Estimating the rate-distortion function of real-world data, part 2

As we saw in part 1 of this post, given a data (source) distribution $P_X$ and a distortion function $\rho$, the rate-distortion (R-D) function of the data quantifies its compressibility. It gives us an idea about the best possible compression performance we can expect, and can help us design better compression algorithms and data communication systems in general.

In this part 2 of the post, I'll introduce a simple method to estimate the R-D function, i.e., to train a family of $\beta$-VAE-like models. This method is much more scalable and widely-applicable than the classic Blahut-Arimoto algorithm, and works in an online fashion as it is based on stochastic gradient descent (SGD). Perhaps not coincidentally, a subset of these $\beta$-VAEs are also the basis of many learned lossy compression models today. You can find more details in the ICLR2022 paper, and a quick demo for how this all works in this ipython notebook.

Estimating the R-D function.

Recall the definintion of the rate-distortion function from last time:

$$\begin{aligned} R(D) := \inf_{Q_{Y|X}: \ \mathbb{E} [\rho(X, Y) ]\leq D} I(X; Y).\end{aligned}$$

To be able to carry out the integrals, we need knowledge of $P_X$, i.e., the probability that the distribution assigns to any event. For a Bernoulli or Gaussian source, the R-D function can be worked out mathematically. Unfortunately, outside of these special cases, the R-D function has no analytical form, and we have little knowledge of the R-D function of most data sources.
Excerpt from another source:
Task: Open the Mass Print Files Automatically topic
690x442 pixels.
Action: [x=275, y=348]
If the source and reproduction alphabets are finite (thus necessarily discrete), and if we know the source probability mass function $P_X$, then the Blahut-Arimoto (BA) algorithm can numerically compute the R-D function by solving the mathematical optimization problem defining it. However, there are two major difficulties with establishing the R-D function of real-world sources, which make the BA algorithm inapplicable:

1. the source distribution (e.g., the distribution of natural images) is almost always unknown; ¹

2. the data and the lossy reproductions may be continuously valued, e.g., in scientific applications.
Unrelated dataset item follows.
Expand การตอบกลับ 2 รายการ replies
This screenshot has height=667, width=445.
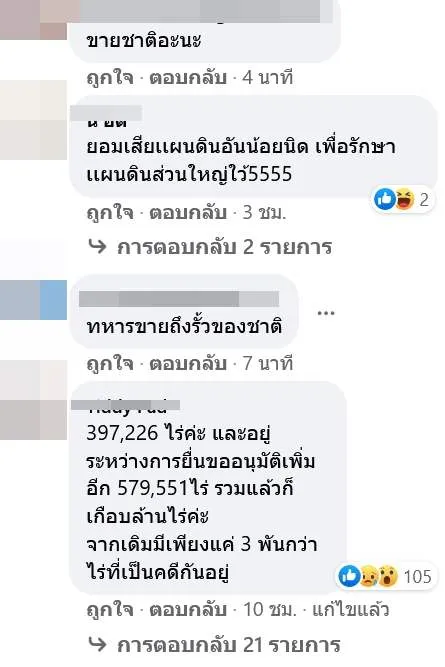pos(224,247)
The availability of massive amounts of data prompts us to consider estimating the R-D function from data samples. Indeed, Harrison & Kontoyiannis (2008) proved that that in many general settings, the R-D estimator from replacing the true data distribution by an empirical distribution of samples will asymptotically recover the true R-D function. Thus, one might try running the BA algorithm on an empirical distribution of data samples, after discretizing the source and reproduction alphabets if they are continuous. However, besides the inaccuracy from discretization, this approach also quickly runs into computational difficulties. In higher dimensions, an exceedingly large number of samples is required to faithfully represent the source distribution. This in turn creates a blowup in the number of discretized states in the source and reproduction alphabets. As the BA algorithm operates on tabular representations of the various quantities over all the possible discrete states (e.g., the source PMF $p(x_i)$, and the matrix of pairwise distortion values $\rho(x_i, y_j)$, where $x_i$ and $y_j$ range over all values of source and reproduction alphabets), the memory requirement of BA alone can quickly become infeasible in just a handful of dimensions.

Alternative approach based on an R-D-VAE.
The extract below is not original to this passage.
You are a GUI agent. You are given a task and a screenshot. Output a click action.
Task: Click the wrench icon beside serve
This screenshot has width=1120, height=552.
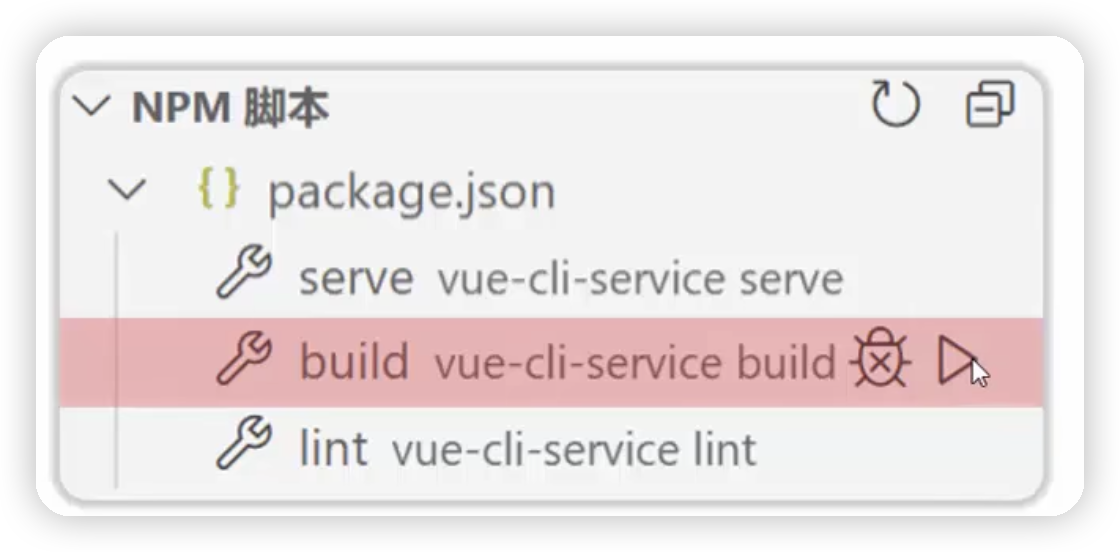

Now I'll introduce an alternative to the BA algorithm, which works with general alphabets, and can be viewed as an SGD version of the BA algorithm. Besides being much more scalable, this method can also free us from working with a fixed (possibly discretized) empirical data distribution: if a stream of i.i.d. samples from the source is available, we will be able to continually improve our estimate of the R-D function in an online fashion, overcoming the finite-sample bias of the BA algorithm.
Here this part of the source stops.